To do: Every line from the one with "Given: Click the Shielding Yes value" through the last line below should be repeated exactly; pictures stay out of the copy.

Dataset content:
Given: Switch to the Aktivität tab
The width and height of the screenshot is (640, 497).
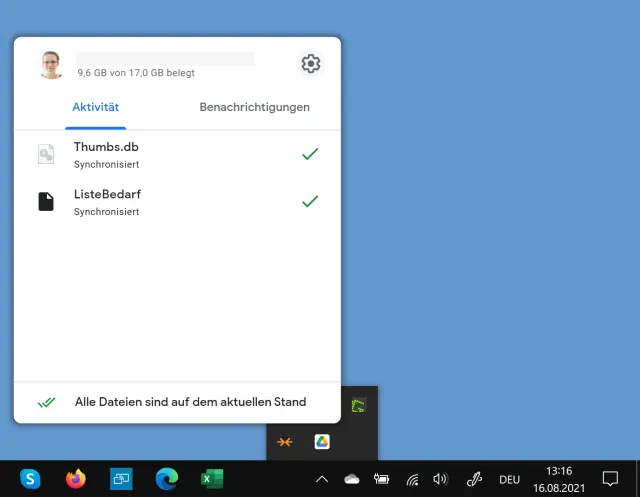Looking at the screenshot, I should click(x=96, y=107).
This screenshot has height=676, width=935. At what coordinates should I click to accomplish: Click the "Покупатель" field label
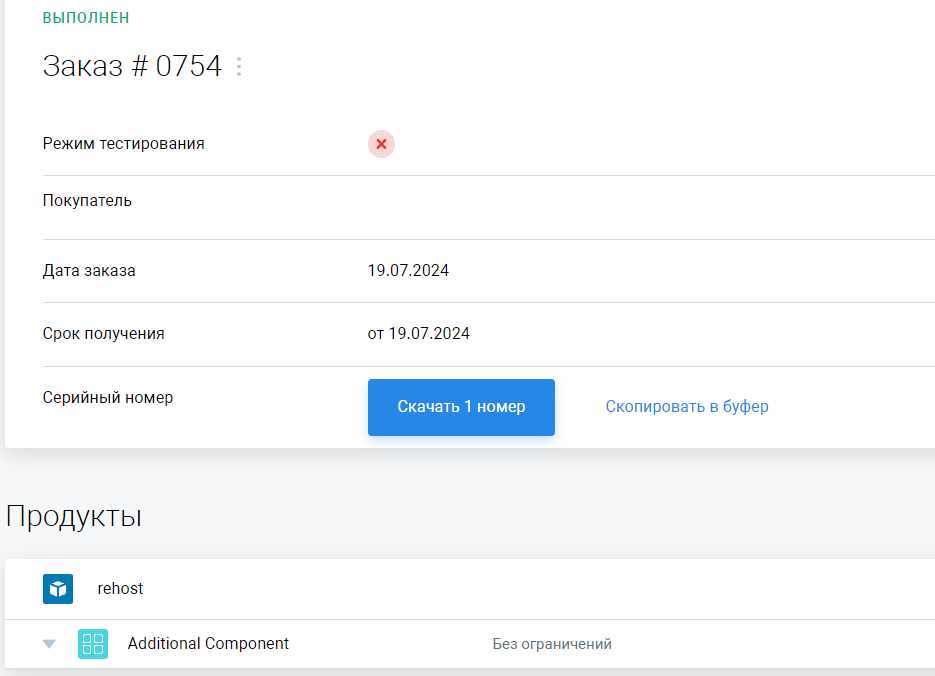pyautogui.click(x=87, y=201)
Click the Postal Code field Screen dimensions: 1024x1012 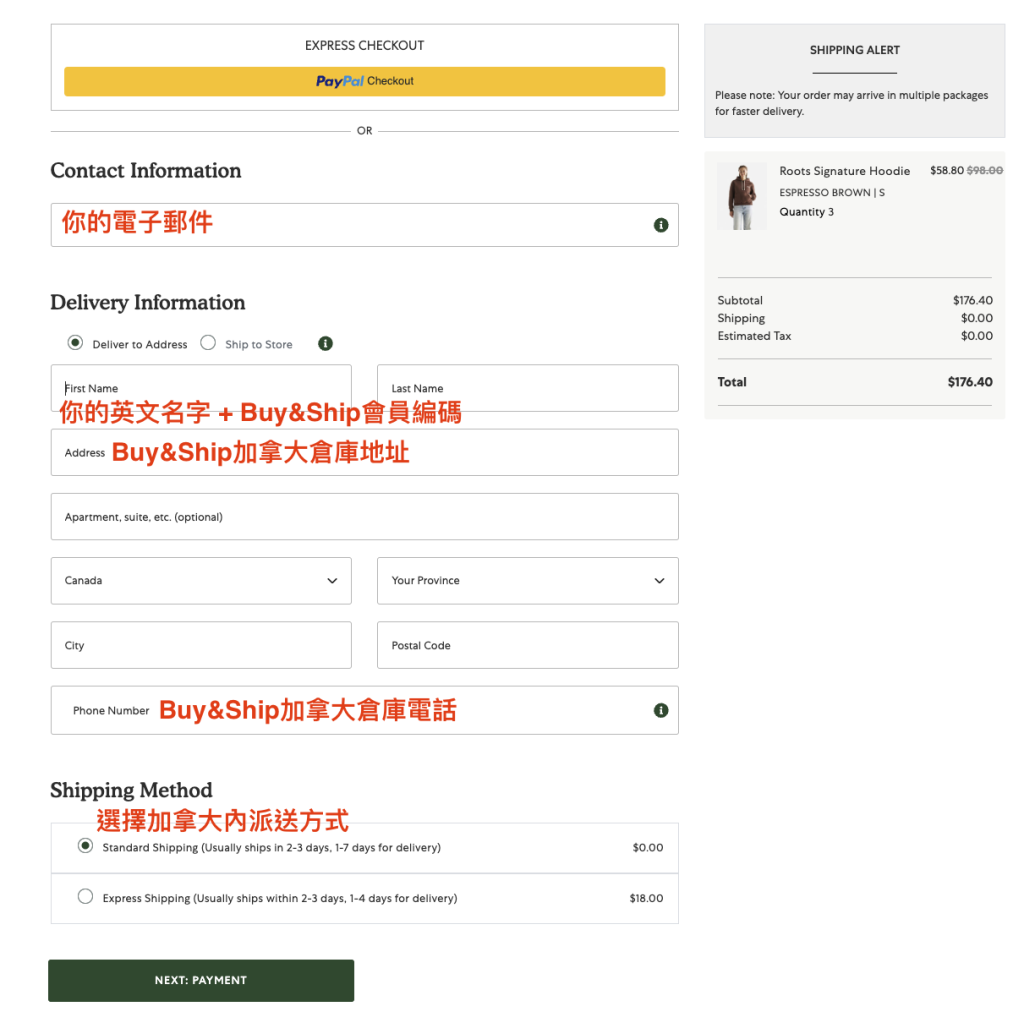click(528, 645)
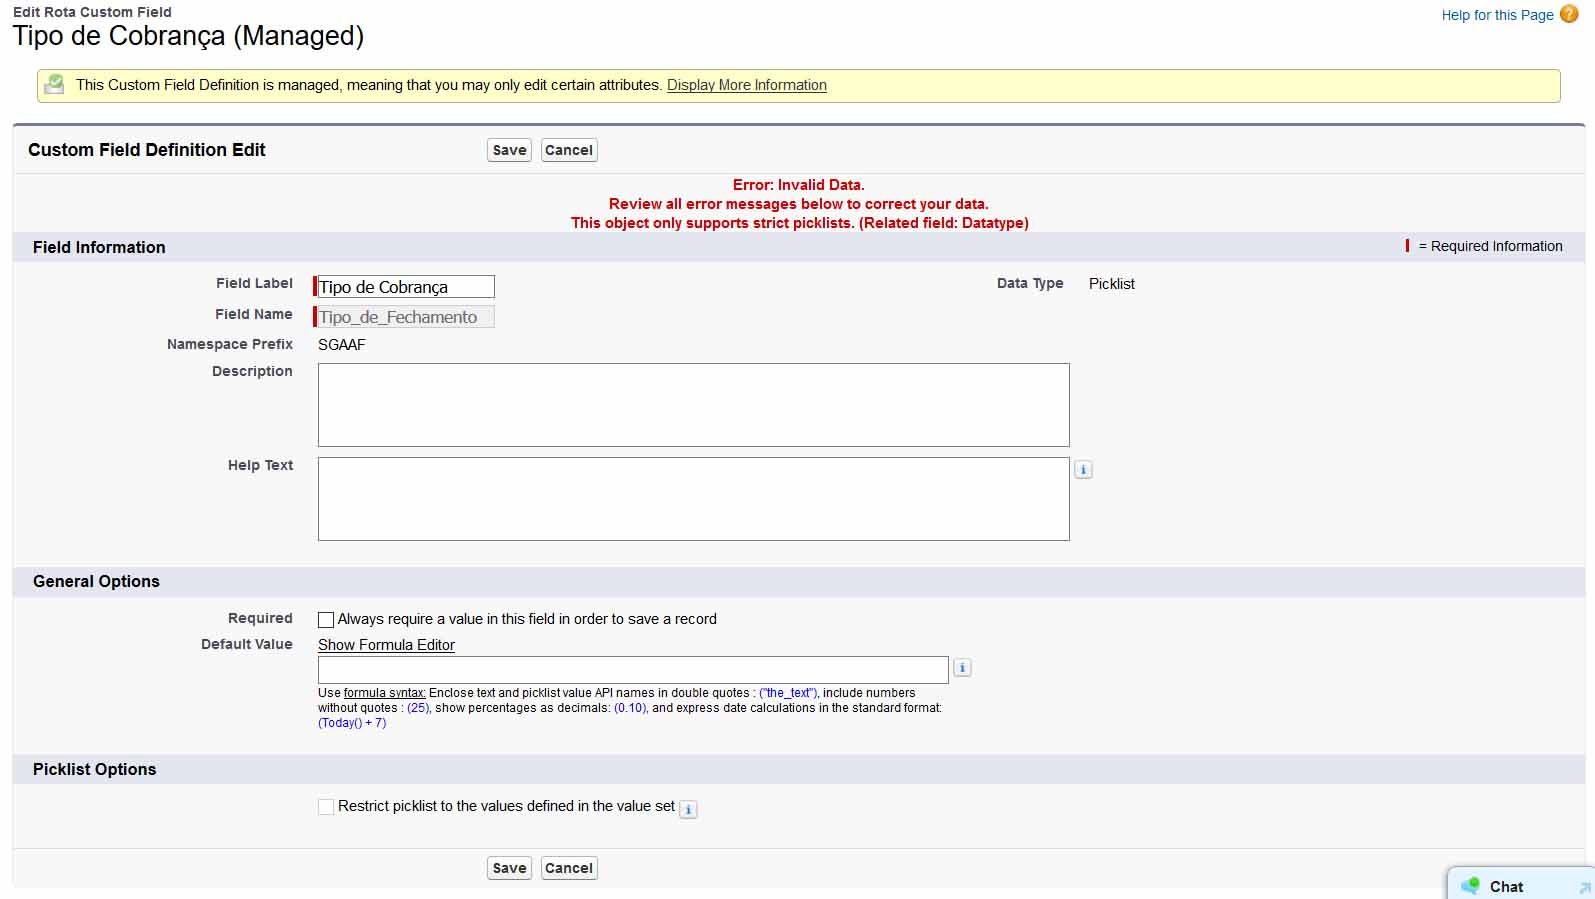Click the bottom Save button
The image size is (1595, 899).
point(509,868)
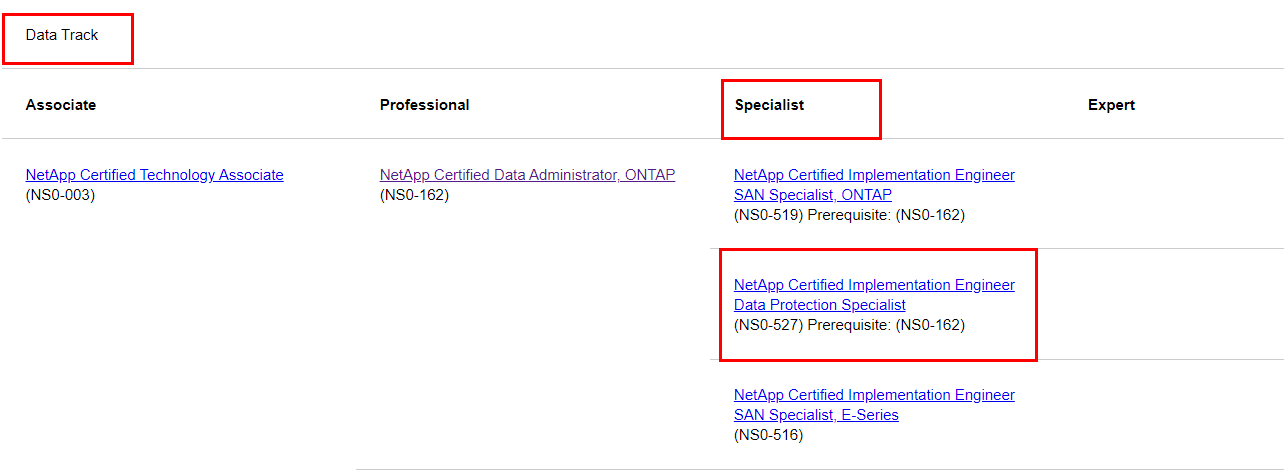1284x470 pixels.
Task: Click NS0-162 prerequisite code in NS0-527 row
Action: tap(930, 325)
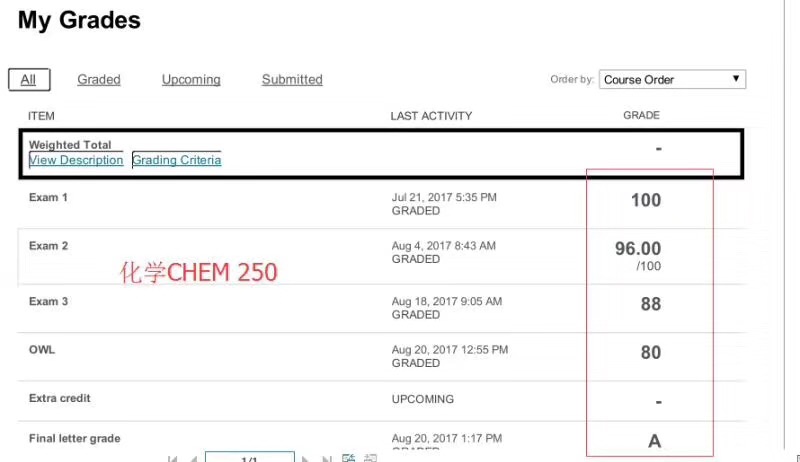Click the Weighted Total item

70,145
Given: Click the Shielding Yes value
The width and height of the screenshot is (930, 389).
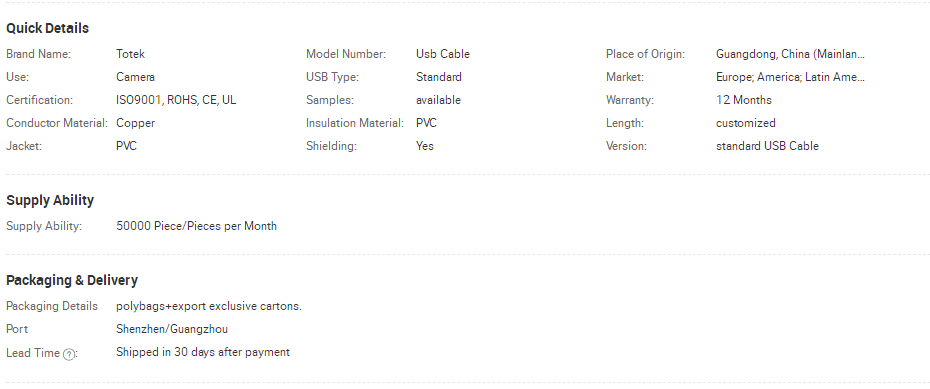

Task solution:
Given: Click the Shielding Yes value
The width and height of the screenshot is (930, 389).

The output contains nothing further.